Mom's Birthdaygreenspun.com : LUSENET : FRL friends : One Thread
My mother's birthday is coming up at the end of this month. Acutally, I wrote this a couple of years ago, and I think I've posted it before. But Gayla asked if I would drag it out again, so if you remember it, blame her!
Today is my mother's birthday; she is eighty-nine years old.
I've been thinking lately about her life, her generation, and the path of human history she has witnessed. She was born in 1912, into the rush and prosperity of the great Industrial Revolution. America had begun to recover, at least economically, if not emotionally, from the Civil War, and was strangely fresh and new at the beginning of a new century. It was time for a generation willing to put away the past and seek out their nation's future. It was a time of patriotism, pride and promise. It was time for a generation like none before them.
Mother was barely three months old when the Titanic hit an iceberg and sank in the cold Atlantic. She was five years old when America was drawn into the first Great War, and twenty nine when her new husband went off to fight in World War II. She was on hand for the birth of both Tupperware and Microsoft. She witnessed the appearance of the automobile on American streets, and the lunar rover on the moon. As a child, the family wagon was drawn by horses. Trains were propelled by steam locomotives, and she was fifteen when Lucky Lindy landed in France. She was thrilled by radio shows, faithfully watched the "Honeymooners", and she has surfed the internet.

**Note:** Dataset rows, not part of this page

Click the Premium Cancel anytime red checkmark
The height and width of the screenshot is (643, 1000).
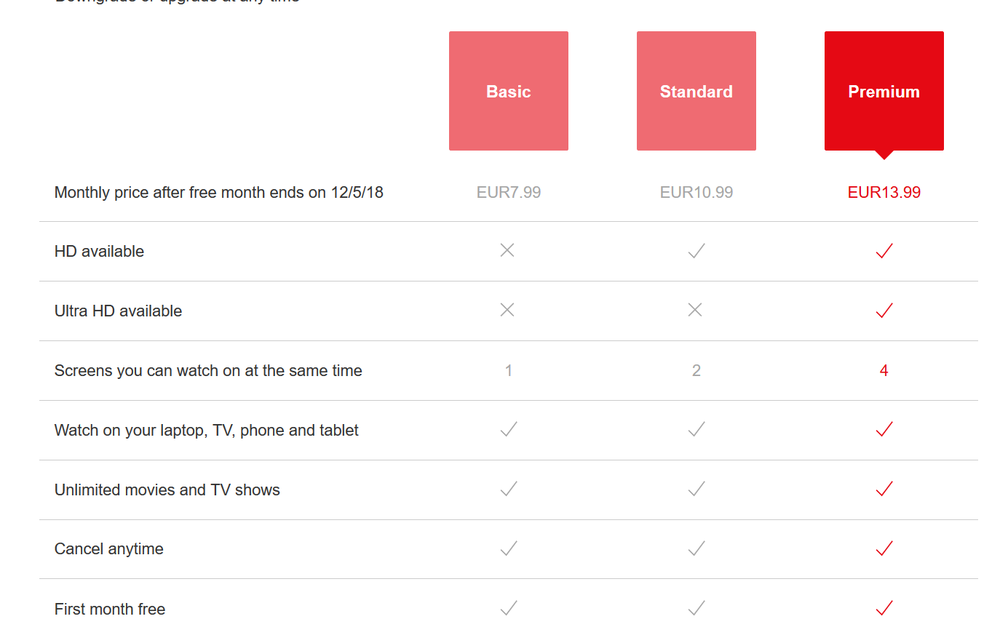[x=883, y=548]

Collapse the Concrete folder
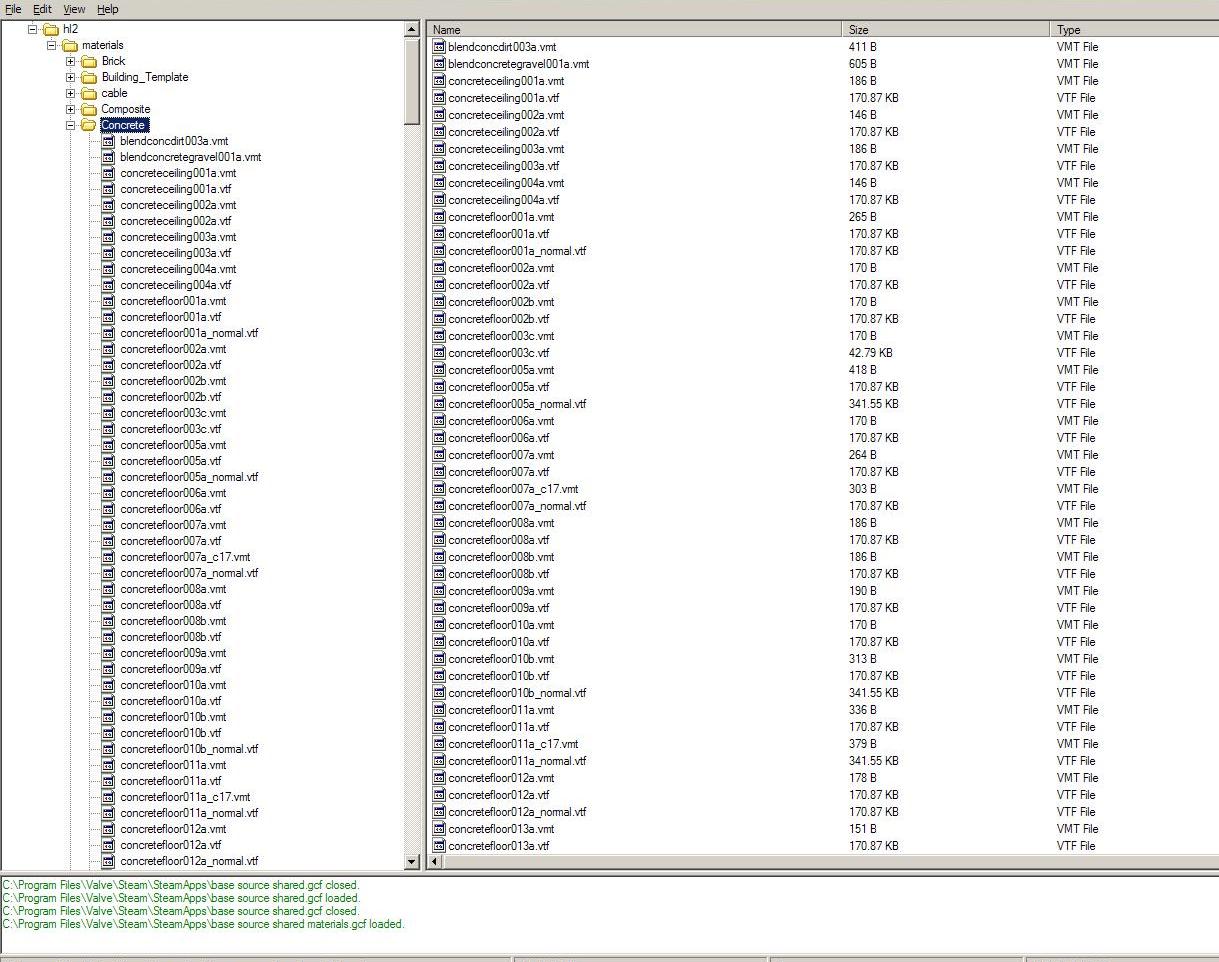(68, 125)
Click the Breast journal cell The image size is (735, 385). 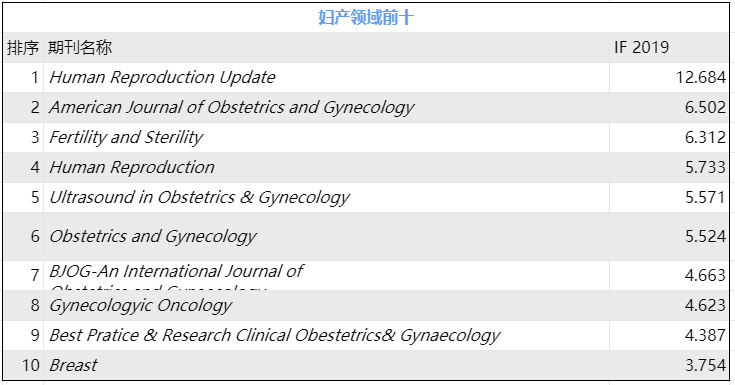click(326, 365)
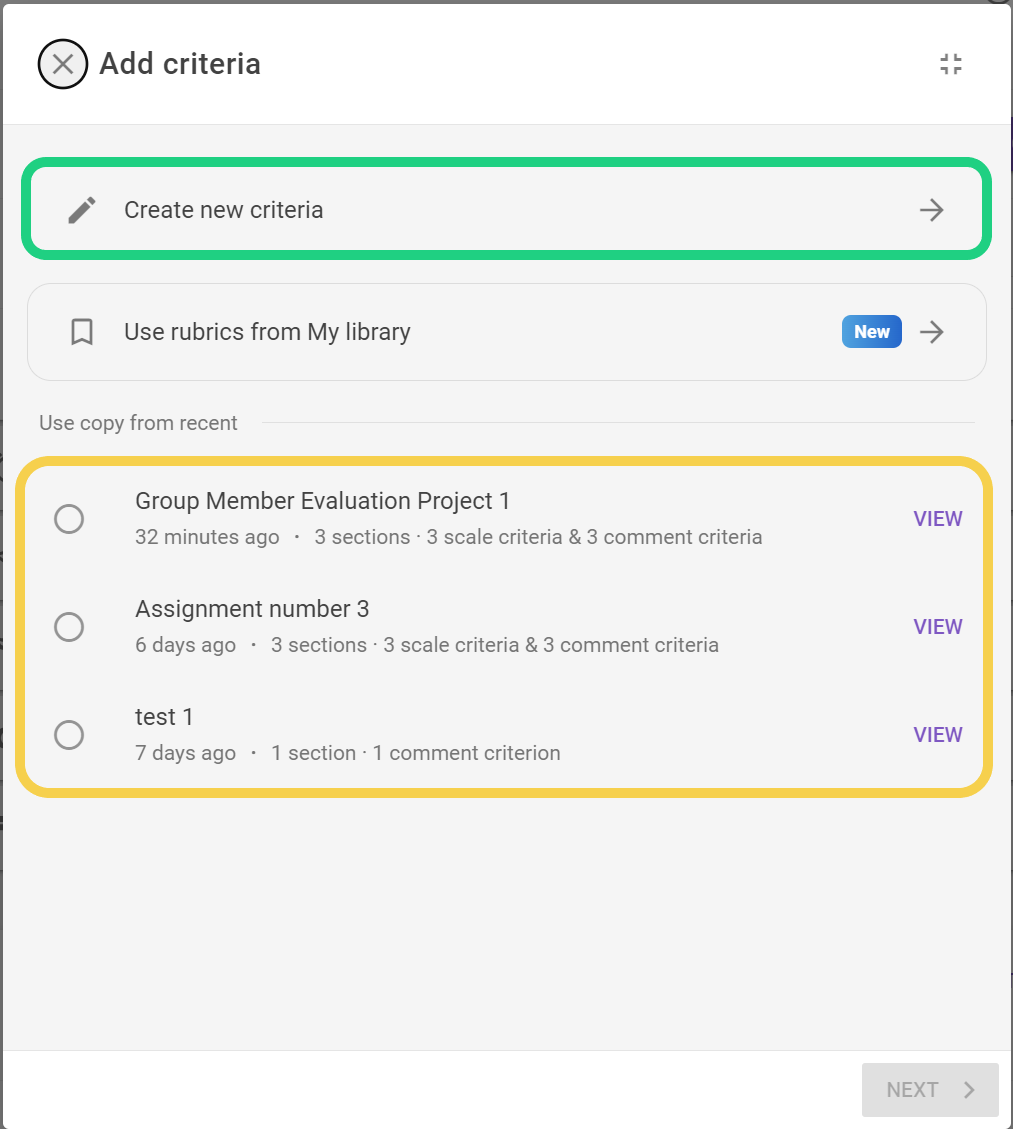Click the arrow beside Create new criteria

932,210

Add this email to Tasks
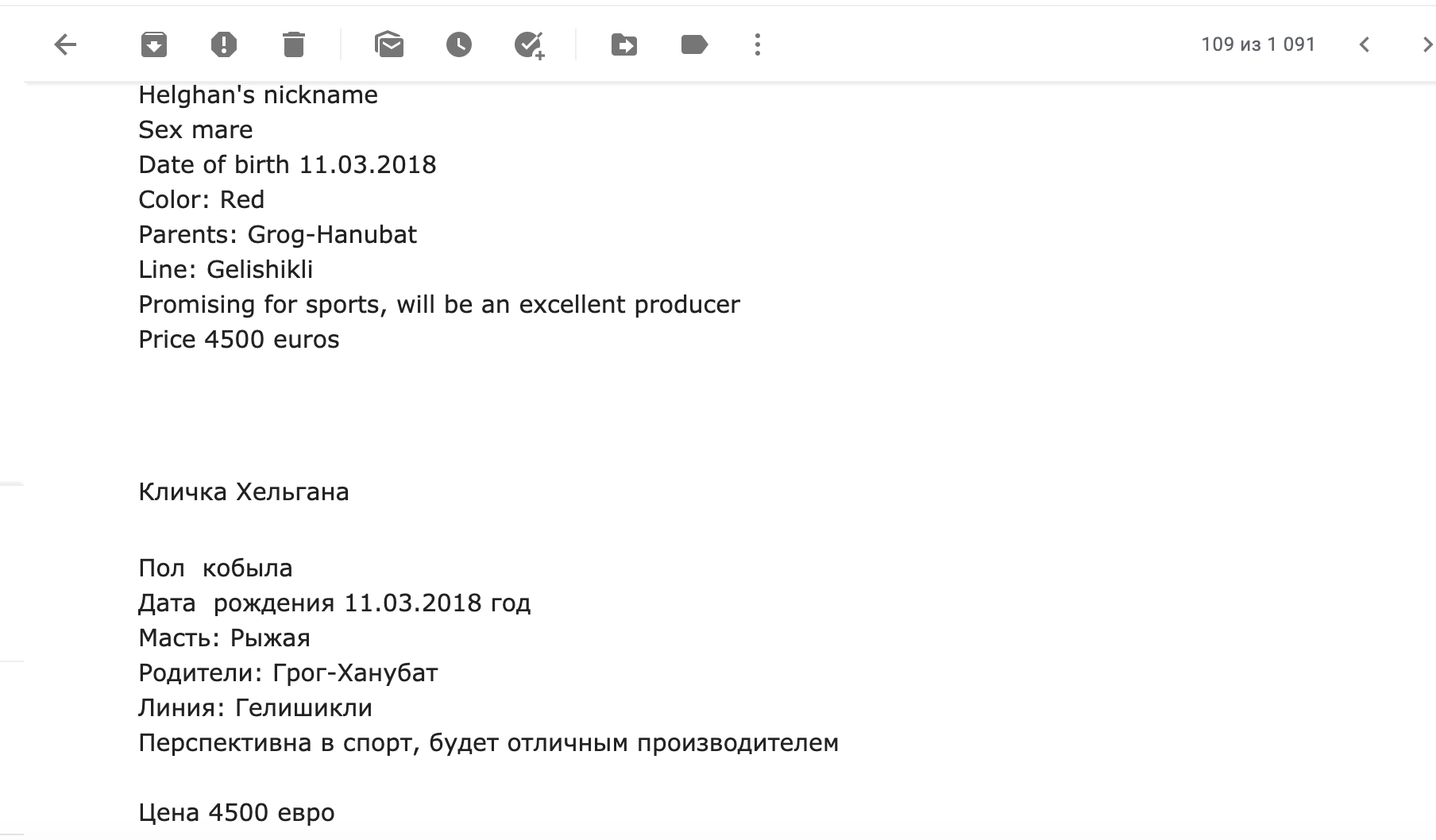[529, 44]
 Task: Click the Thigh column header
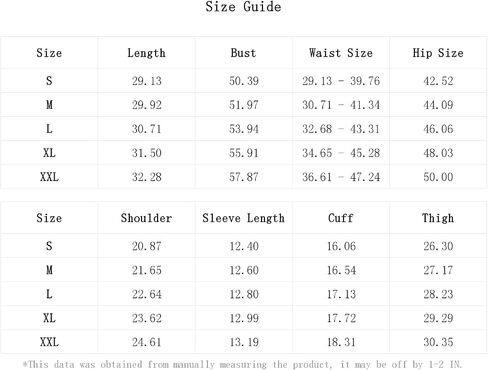438,218
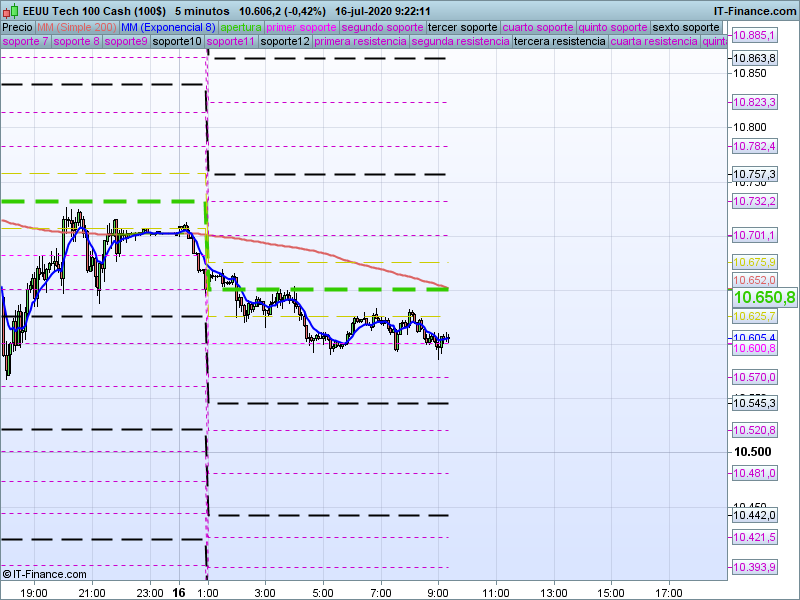Click the © IT-Finance.com watermark at bottom left

click(45, 574)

She was witness to some of the highest, most awe-inspiring moments of human history, and some of the lowest, most heart-wrenching advents of human kind. The dust bowl, the great depression, floods, fires, and fairs all came and went, and she sent her sons off to school ("your clothes may be old, but at least you're clean"), to church, and to war.
Yes, she was a witness to our history. But more, she and her generation were the authors and actors of all the events of this almost-century. Today, we like to talk about the accomplishments of the baby boomers, the promise of generation X, and the global economy. But we sometimes forget that the real shapers of today's world are members of Mother's generation. They were the dreamers and the doers. They were the artists and architects, entrepreneurs and engineers, motivators and mad scientists. They built cities, smashed atoms, and spread the wealth. They were the New Deal, NASA, and the NAACP. Their accomplishments became foundations for today's society, as their names joined our national legend - Frank Lloyd Wright, Buckminster Fuller, Jonas Salk, Amelia Earhart, or Albert Einstein.
They were, and are, a unique generation. They first visualized the world as a community, related and dependent, one upon another. They fought for the good of their world, sacrificed for the future of their children, and passed on a legacy of learning, peace, and tolerance. I believe history will record them as the most remarkable ingredient in this grand experiment we call America.
Happy birthday, Mom. And many, many more.
-- Lon Frank (firstname.lastname@example.org), January 03, 2001
Lon, that is both lovely and true.
-- helen (email@example.com), January 04, 2001.
My mom isn't quite as old as yours, Lon, but there's an awful lot of what you say that applies to her, too. Would you be offended if I copied this and gave it to her on her birthday in February? It's excellent!